Even those not in that panel would consider the fact that women are paid less money for doing the same amount of work or work of equal value, to be one of the most obvious barriers to women’s economic empowerment. Guy Ryder and I are taking forward this discussion and information through EPIC [Equal Pay International Coalition], as we represent the two UN agencies that were part of that panel. I’d like to say that the Secretary-General also extended his greetings. He asked me to let those participating in this event know that he is watching us.
This issue is important for UN Women because it is yet another formidable form of discrimination against women, one where there is blatant tolerance for discrimination. Women are valued very low, and so is their work. It doesn’t matter whether they are operating at a senior level, or just starting work. There is a pattern of discrimination against women that in the SDGs we expect to address, as we act to end all forms of discrimination against women.
Women are expected to take responsibility for unpaid care duties happily. As one Member State said, ‘the women do this for the love of motherhood’. Really? How many women would say they are happy not to be paid or to be paid less because, ‘I’m a mother’? I asked that Member State, ‘would you say, Excellency, do that work yourself, and take less money for doing the same work as a woman’?
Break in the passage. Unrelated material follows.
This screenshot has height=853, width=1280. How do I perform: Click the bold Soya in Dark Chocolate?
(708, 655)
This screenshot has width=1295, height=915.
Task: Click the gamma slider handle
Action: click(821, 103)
Women tend to be at the bottom of the pyramid, with work that has no minimum wage and where the pay is low, and so accumulate disadvantages throughout their working life. That again creates disadvantage for women. Women are in jobs that tend to be low-valued, and there is entrenched occupational segregation, where women are concentrated in different jobs from men. In higher and upper income countries, many of the jobs in which women tend to be concentrated include childcare, teaching, nursing, healthcare, and office and service industries, which tend to be paid at lower levels.
On a lighter note, women who sew are called seamstresses, and when men sew they are designers. I think the majority of the clothes that we wear are made by women, not by men. But the majority of the people who earn a lot of money from making clothes, are men, not women. Something is wrong there. When women cook, and I can tell you a lot of the food that we eat is prepared by women, they are cooks. When men cook, they are chefs. And when we talk about celebrity chefs, it is the men that are celebrities. Why are we not celebrating the women who really do a lot of the cooking?
There really are norms that are deeply entrenched in the way we value the way women work. We need to pay attention to the people that are responsible for our HR, because they can potentially entrench discrimination in a woman’s life by deciding she will earn less. In many cases, we maybe don’t ask why that is the case. Sometimes managers don’t ask, and even sometimes women themselves don’t question this.
Together, we want to address this package of issues, which go towards entrenching gender inequality, and to make sure that in 2030 there is not this situation. The next generation should not have to go through what we have gone through. It should be possible for those people who will be entering the labour market at that point, to look back and say, ‘was it true really that you were paid less, how did that even happen?’
So, we must really address all the issues that we can, so that it becomes an exception rather than a rule.